1. Home
  2. Required security upgrade for NVIDIA GPU Operator

Required security upgrade for NVIDIA GPU Operator

A security issue has been found in nvidia-container-toolkit. Since the NVIDIA GPU Operator has the ability to take care of installing this toolkit on the Kubernetes hosts that require this provisioning for proper integration of GPUs with Kubernetes, this security issue might affect the GPU operator as well. This feature is controlled via the toolkit.enabled setting in the Helm chart.

Please note that most BCM clusters we manage this toolkit through a package instead, it is therefore strongly advised to execute the steps from the following KB article first, since it focuses on upgrading the vulnerable package: https://kb.brightcomputing.com/knowledge-base/required-security-upgrade-for-nvidia-container-toolkit/. After that, please come back and follow this KB article to double check if the NVIDIA GPU Operator also requires an update for your cluster.

Affected versions

In the case of BCM we relied on the NVIDIA GPU Operator feature to install the toolkit between the following BCM versions. We introduced support for the NVIDIA GPU Operator in version  9.2-4 (11th of August 2022) and in version 9.2-14 (25th of September 2023) we stopped using this functionality and started to rely on system packages instead. BCM 10.0 (since the first version 10.23.07) has always deployed using system packages.

Check if your GPU Operator is affected
  1. We can check the installed NVIDIA GPU Operator version first.
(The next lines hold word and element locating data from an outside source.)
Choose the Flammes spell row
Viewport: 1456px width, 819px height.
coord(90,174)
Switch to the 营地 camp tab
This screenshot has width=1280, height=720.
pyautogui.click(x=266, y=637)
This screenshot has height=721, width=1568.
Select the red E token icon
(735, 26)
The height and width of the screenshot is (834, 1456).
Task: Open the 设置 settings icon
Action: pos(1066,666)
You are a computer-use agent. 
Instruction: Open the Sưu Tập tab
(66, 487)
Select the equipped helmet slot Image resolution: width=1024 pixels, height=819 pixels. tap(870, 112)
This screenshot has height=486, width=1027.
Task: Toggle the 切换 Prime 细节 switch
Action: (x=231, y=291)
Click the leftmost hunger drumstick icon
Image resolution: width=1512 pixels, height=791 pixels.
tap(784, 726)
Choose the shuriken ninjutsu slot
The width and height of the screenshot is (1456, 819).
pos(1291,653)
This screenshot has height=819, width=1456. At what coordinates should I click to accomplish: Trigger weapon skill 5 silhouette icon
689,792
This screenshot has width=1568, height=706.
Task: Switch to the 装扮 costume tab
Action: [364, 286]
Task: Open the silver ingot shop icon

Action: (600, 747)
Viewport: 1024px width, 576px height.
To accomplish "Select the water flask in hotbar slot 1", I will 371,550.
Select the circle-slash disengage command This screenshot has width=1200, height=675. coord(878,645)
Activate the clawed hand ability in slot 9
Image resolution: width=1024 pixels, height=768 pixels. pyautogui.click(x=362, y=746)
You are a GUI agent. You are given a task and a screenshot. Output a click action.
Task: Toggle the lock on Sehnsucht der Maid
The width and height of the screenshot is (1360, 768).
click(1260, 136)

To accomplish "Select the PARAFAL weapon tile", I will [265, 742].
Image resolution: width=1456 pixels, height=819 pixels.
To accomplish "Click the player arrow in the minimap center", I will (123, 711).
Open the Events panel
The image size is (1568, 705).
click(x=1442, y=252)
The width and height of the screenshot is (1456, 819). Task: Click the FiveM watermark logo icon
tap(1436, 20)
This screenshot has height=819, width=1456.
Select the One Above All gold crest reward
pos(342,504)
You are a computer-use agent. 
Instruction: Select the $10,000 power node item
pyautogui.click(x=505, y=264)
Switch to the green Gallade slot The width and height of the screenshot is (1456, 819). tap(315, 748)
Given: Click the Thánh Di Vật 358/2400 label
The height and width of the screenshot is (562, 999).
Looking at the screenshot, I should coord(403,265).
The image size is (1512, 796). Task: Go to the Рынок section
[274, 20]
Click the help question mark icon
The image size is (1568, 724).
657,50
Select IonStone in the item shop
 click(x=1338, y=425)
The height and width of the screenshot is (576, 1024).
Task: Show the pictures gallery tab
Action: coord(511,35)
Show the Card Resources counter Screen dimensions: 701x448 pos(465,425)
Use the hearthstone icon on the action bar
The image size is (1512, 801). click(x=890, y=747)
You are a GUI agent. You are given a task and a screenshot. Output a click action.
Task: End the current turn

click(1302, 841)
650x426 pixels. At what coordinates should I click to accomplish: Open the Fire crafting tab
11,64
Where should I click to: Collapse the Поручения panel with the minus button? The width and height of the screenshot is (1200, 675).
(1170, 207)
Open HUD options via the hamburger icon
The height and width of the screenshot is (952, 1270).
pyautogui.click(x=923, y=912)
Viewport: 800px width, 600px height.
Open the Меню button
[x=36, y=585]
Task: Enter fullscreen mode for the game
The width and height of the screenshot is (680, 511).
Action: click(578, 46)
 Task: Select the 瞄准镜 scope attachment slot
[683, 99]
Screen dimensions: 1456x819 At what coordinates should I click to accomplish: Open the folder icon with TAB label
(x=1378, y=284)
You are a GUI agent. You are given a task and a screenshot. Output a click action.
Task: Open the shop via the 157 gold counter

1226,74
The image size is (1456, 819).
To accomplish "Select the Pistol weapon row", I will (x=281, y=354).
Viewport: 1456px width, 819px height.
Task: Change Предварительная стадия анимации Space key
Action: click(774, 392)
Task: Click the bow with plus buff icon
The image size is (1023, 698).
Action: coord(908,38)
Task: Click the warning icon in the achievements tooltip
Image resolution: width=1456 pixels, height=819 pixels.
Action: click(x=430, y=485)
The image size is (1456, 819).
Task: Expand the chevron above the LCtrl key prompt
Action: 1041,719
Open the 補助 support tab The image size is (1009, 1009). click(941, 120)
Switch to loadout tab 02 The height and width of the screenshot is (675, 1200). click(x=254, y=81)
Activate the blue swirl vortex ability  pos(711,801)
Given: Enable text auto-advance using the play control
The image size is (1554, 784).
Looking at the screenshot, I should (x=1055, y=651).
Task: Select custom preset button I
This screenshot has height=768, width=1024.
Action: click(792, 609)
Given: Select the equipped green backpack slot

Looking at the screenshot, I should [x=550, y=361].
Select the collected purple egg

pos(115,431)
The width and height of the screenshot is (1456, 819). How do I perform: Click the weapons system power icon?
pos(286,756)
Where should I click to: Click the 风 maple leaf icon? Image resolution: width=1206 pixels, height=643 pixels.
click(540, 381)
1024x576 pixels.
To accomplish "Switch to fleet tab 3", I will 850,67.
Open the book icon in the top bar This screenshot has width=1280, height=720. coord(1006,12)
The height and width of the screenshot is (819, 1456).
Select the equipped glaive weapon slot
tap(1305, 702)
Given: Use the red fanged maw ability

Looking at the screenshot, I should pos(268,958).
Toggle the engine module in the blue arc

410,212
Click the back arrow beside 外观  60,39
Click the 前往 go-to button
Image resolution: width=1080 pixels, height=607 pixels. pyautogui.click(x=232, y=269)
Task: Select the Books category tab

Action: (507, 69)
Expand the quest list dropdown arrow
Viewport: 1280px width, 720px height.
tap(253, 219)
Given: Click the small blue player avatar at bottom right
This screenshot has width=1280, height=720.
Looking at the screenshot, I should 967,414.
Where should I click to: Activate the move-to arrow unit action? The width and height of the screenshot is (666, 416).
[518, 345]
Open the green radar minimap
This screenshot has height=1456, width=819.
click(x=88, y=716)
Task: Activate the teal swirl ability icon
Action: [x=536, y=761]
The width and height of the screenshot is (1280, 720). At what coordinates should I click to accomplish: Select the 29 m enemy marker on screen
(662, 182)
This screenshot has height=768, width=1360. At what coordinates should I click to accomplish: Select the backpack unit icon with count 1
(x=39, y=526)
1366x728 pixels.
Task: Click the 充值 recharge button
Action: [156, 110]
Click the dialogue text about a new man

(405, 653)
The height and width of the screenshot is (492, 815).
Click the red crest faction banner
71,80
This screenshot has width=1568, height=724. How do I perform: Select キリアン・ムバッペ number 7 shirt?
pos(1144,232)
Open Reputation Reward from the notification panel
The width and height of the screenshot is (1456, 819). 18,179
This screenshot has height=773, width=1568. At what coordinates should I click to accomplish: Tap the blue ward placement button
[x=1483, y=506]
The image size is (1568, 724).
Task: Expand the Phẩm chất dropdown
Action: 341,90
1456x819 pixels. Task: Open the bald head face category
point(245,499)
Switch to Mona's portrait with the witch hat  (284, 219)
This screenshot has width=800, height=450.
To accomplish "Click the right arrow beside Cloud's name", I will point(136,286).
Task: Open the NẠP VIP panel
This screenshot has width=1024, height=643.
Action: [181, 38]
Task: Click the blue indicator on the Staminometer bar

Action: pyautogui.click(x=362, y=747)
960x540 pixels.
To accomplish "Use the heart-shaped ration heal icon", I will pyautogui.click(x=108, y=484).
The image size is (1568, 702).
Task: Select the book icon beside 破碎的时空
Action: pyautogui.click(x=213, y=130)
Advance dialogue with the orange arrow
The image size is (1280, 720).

First determine under which namespace + name it is installed, defaults are “gpu-operator” for both.
    root@bcm-cluster:~# helm list -n gpu-operator
    NAME         NAMESPACE    REVISION UPDATED                                  STATUS   CHART                APP VERSION
    gpu-operator gpu-operator 1        2024-09-30 15:31:30.392818917 +0200 CEST deployed gpu-operator-v23.9.1 v23.9.1   
  2.  We can see more info on the Helm chart with the history command:
    root@bcm-cluster:~# helm history -n gpu-operator gpu-operator
    REVISION UPDATED                  STATUS   CHART                APP VERSION DESCRIPTION     
    1        Mon Sep 30 15:31:30 2024 deployed gpu-operator-v23.9.1 v23.9.1     Install complete
  3. Now we can download the “values” for the Helm chart (which is the configuration that was passed to the Helm chart the last installation or upgrade).
    root@bcm-cluster:~# helm get values -n gpu-operator gpu-operator | sed '/USER-SUPPLIED VALUES:/d' > gpu-operator-values.yaml
    root@bcm-cluster:~# cat gpu-operator-values.yaml 
    driver:
      enabled: false
    operator:
      defaultRuntime: containerd
    toolkit:
      enabled: true
      env:
      - name: CONTAINERD_CONFIG
        value: /cm/local/apps/containerd/var/etc/conf.d/nvidia-cri.toml

    The above output for the values yaml configuration shows that in this case, the NVIDIA GPU Operator is in charge of deploying the toolkit. The configuration setting is set to “enabled = true”. This means, that updating this Helm chart is important!

Upgrading the Helm chart
  1. We can lookup the version we wish to install next.
    root@bcm-cluster:~# module load kubernetes
    root@bcm-cluster:~# helm repo list
    NAME                 URL                                               
    kyverno              https://kyverno.github.io/kyverno/                
    prometheus-community https://prometheus-community.github.io/helm-charts
    nvidia               https://helm.ngc.nvidia.com/nvidia               

    Next we search the provided packages.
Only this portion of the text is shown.